2018年3月14日水曜日

What are the meanings of batch size, mini-batch, iterations and epoch in neural networks?

Gradient descent is an iterative algorithm which computes the gradient of a function and uses it to update the parameters of the function in order to find a maximum or minimum value of the function. In case of Neural Networks, the function to be optimized (minimized) is the loss function, and the parameters are the weights and biases in the network.

Number of iterations (n): The number of times the gradient is estimated and the parameters of the neural network are updated using a batch of training instances. The batch size B is the number of training instances used in one iteration.

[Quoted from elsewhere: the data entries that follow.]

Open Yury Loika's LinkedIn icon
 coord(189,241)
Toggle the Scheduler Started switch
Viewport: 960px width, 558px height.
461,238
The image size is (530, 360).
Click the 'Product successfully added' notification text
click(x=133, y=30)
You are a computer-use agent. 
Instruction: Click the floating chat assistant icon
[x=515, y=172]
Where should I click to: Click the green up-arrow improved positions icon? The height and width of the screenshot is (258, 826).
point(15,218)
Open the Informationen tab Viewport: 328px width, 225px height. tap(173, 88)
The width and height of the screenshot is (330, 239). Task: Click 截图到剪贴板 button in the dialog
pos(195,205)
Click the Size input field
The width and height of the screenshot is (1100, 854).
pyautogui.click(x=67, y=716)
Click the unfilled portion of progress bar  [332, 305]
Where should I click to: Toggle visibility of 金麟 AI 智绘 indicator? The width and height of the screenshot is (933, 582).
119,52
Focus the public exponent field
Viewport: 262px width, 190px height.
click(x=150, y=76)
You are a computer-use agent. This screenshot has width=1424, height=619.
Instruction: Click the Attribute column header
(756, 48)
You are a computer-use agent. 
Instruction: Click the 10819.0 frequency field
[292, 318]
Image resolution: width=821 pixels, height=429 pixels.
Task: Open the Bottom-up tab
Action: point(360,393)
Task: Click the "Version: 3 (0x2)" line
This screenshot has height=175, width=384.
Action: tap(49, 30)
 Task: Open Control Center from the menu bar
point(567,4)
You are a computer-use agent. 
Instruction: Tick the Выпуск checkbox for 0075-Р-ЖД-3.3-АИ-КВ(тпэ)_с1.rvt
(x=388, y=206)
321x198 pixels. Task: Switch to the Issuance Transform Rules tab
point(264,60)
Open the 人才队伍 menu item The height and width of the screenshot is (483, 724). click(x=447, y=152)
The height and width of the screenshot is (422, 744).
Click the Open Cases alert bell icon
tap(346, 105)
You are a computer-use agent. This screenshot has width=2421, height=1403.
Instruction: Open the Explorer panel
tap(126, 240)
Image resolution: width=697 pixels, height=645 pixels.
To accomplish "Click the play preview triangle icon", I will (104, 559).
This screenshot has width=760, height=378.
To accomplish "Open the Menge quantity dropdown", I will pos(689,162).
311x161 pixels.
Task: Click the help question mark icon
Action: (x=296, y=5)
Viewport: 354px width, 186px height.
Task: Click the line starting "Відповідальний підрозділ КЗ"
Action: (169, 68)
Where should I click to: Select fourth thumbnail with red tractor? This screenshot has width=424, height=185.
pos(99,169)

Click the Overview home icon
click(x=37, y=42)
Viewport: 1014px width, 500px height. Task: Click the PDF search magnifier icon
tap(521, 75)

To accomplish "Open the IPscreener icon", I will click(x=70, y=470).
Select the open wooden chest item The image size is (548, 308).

When the total number of training instances (N) is large, a small number of training instances (B<<N) which constitute a mini-batch can be used in one iteration to estimate the gradient of the loss function and update the parameters of the neural network.

It takes n (=N/B) iterations to use the entire training data once. This constitutes an epoch. So, the total number of times the parameters get updated is (N/B)*E, where E is the number of epochs.

Three modes of gradient descent:

Batch mode: N=B, one epoch is same as one iteration.

Mini-batch mode: 1<B<N, one epoch consists of N/B iterations.

Stochastic mode: B=1, one epoch takes N iterations.

Note: The answer assumes N is a multiple of B. It would take int(n)+1 iterations otherwise.